About this exercise
State the number of lines in the following data that include the word "will", with no other text.

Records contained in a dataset
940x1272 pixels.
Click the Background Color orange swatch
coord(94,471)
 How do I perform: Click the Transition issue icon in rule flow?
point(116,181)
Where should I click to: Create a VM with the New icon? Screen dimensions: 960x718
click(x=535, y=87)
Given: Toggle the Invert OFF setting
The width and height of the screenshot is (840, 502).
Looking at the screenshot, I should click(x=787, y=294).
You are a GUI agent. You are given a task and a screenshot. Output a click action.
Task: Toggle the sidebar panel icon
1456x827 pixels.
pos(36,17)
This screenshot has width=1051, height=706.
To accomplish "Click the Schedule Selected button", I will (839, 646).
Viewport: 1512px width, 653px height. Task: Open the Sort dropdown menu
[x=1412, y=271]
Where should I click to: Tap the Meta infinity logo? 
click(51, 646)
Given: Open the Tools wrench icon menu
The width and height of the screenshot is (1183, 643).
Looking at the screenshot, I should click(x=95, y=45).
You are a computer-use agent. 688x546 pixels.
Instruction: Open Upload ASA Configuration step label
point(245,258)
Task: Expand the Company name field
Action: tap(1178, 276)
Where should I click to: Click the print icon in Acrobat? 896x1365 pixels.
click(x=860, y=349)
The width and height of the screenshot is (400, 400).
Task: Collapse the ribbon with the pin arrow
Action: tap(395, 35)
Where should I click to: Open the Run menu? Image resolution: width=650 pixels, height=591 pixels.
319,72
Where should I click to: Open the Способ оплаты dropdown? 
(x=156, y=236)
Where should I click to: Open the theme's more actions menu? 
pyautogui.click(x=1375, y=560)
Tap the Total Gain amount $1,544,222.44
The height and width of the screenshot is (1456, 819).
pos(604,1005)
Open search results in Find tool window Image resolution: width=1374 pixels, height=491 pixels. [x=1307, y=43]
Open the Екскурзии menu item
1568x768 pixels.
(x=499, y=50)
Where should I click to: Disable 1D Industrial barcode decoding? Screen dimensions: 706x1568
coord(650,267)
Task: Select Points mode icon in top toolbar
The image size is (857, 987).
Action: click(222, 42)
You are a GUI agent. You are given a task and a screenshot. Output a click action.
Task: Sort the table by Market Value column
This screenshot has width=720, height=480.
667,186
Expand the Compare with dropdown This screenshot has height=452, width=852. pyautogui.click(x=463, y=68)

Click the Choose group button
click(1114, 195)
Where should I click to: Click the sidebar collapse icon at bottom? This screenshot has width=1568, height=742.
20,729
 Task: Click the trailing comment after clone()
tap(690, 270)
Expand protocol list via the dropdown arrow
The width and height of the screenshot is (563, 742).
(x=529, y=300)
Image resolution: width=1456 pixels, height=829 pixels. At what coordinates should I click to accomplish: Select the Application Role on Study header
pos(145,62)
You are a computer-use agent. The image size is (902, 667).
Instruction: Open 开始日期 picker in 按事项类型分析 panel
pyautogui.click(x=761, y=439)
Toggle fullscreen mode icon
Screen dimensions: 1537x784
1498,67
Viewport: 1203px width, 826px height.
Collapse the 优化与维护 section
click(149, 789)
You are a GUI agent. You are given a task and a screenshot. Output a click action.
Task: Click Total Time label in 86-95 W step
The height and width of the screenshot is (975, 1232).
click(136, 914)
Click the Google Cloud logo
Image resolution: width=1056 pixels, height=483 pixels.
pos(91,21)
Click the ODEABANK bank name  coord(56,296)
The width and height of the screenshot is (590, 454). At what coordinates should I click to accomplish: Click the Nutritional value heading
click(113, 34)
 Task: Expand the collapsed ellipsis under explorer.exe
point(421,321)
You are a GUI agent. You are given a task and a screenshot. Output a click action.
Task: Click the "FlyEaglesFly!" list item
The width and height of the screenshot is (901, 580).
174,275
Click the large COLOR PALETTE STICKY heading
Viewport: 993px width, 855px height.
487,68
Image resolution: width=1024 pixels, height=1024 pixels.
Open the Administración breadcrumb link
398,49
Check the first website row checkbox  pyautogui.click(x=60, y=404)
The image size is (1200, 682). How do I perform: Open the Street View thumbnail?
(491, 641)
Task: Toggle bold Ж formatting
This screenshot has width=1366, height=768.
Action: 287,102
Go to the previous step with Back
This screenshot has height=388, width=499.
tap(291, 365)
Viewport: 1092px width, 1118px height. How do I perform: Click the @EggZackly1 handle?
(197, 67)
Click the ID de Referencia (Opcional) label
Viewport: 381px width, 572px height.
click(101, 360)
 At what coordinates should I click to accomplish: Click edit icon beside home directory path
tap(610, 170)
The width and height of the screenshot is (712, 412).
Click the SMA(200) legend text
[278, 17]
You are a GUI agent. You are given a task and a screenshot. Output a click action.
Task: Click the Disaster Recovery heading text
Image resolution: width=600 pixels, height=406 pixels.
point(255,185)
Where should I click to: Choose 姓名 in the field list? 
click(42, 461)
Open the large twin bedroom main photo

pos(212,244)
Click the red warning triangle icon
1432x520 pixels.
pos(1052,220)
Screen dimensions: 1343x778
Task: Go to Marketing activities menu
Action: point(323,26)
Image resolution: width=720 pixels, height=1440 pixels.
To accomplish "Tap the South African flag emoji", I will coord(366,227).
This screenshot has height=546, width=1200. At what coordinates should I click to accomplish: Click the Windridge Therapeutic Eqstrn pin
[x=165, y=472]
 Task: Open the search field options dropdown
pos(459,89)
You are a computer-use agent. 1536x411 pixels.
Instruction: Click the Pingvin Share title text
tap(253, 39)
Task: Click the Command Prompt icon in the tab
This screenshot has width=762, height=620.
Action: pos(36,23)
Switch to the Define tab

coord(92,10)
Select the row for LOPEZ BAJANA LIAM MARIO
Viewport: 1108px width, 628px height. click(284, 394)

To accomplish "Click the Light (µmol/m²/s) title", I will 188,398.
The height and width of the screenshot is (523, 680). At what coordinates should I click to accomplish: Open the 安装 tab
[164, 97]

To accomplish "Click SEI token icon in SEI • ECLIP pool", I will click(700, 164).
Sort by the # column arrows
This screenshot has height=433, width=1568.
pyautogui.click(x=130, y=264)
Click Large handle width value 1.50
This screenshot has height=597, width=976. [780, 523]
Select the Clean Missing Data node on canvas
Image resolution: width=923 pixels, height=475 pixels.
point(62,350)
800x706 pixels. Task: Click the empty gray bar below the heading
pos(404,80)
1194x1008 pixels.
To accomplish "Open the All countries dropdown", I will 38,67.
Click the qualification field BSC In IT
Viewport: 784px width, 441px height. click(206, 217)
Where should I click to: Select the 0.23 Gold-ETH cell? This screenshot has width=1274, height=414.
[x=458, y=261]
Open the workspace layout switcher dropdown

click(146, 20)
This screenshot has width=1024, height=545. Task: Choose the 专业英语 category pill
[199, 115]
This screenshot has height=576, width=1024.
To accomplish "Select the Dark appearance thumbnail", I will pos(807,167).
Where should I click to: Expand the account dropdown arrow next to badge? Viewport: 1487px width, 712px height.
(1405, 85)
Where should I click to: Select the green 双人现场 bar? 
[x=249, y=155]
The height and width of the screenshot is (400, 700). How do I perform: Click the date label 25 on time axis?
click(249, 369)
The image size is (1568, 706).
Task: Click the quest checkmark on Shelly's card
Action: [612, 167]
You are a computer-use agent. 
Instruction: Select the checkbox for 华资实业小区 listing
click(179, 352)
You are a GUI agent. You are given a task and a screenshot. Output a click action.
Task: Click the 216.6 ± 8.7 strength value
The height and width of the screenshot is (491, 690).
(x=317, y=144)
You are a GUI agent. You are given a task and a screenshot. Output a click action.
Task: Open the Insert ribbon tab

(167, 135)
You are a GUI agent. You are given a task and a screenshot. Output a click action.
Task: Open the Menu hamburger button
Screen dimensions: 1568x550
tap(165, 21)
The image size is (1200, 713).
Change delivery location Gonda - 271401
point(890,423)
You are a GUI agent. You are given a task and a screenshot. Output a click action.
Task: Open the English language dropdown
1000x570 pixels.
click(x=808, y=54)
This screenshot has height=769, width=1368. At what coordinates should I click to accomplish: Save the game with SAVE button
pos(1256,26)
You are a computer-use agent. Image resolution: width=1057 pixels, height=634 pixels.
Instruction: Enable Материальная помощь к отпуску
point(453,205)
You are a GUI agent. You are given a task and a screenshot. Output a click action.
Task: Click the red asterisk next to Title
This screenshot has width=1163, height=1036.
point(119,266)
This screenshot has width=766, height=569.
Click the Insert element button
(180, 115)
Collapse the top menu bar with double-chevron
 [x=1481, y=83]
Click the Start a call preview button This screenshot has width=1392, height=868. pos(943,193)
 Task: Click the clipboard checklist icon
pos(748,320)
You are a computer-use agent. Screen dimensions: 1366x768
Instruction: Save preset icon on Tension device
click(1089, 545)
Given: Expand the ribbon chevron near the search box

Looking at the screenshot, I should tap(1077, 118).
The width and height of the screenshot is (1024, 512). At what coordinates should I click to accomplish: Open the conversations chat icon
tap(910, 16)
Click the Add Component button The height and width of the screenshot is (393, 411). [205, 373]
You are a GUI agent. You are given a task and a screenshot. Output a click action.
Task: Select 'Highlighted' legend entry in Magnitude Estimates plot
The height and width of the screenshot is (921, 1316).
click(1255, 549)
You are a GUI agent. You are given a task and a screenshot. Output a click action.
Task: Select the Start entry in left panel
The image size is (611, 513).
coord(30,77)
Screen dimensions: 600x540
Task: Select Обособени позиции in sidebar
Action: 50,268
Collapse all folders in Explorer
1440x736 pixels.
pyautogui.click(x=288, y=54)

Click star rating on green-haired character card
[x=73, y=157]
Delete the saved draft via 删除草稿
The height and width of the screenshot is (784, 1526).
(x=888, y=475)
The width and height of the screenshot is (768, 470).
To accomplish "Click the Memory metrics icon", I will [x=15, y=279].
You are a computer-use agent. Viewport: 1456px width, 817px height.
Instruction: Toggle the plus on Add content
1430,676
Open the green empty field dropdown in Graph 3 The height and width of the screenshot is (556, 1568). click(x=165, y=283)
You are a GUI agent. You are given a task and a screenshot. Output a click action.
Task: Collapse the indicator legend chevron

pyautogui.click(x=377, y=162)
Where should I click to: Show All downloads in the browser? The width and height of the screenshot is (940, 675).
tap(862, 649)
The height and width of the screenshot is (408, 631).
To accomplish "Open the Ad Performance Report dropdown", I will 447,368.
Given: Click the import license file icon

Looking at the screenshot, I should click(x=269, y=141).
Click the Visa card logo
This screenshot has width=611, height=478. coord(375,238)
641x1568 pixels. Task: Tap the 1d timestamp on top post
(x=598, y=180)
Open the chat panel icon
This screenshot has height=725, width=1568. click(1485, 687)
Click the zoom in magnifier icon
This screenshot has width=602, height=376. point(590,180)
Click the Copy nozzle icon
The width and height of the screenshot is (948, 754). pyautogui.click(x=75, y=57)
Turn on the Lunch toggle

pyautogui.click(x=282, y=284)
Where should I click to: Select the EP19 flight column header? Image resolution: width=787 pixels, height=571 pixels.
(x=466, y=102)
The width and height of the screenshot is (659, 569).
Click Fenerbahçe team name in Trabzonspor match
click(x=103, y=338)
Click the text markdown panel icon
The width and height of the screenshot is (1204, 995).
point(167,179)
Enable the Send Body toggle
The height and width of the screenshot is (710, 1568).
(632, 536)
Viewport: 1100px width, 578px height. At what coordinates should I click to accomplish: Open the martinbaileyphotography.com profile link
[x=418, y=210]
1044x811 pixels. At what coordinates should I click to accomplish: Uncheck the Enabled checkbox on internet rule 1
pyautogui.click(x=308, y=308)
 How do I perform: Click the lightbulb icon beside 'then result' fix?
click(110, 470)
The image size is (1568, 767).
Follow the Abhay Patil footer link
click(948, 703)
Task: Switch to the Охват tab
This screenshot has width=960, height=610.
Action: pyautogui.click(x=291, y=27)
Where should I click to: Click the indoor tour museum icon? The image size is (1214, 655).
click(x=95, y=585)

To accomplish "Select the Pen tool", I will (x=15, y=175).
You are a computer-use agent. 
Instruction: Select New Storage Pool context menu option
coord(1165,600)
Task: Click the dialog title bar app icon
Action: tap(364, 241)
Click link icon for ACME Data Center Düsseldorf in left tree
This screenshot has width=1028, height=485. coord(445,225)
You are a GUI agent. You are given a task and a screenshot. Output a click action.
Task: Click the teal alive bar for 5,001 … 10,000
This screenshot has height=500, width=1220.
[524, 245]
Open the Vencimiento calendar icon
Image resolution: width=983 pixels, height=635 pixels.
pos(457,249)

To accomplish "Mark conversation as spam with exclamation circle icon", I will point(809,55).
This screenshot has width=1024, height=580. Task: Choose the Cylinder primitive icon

Answer for the task
10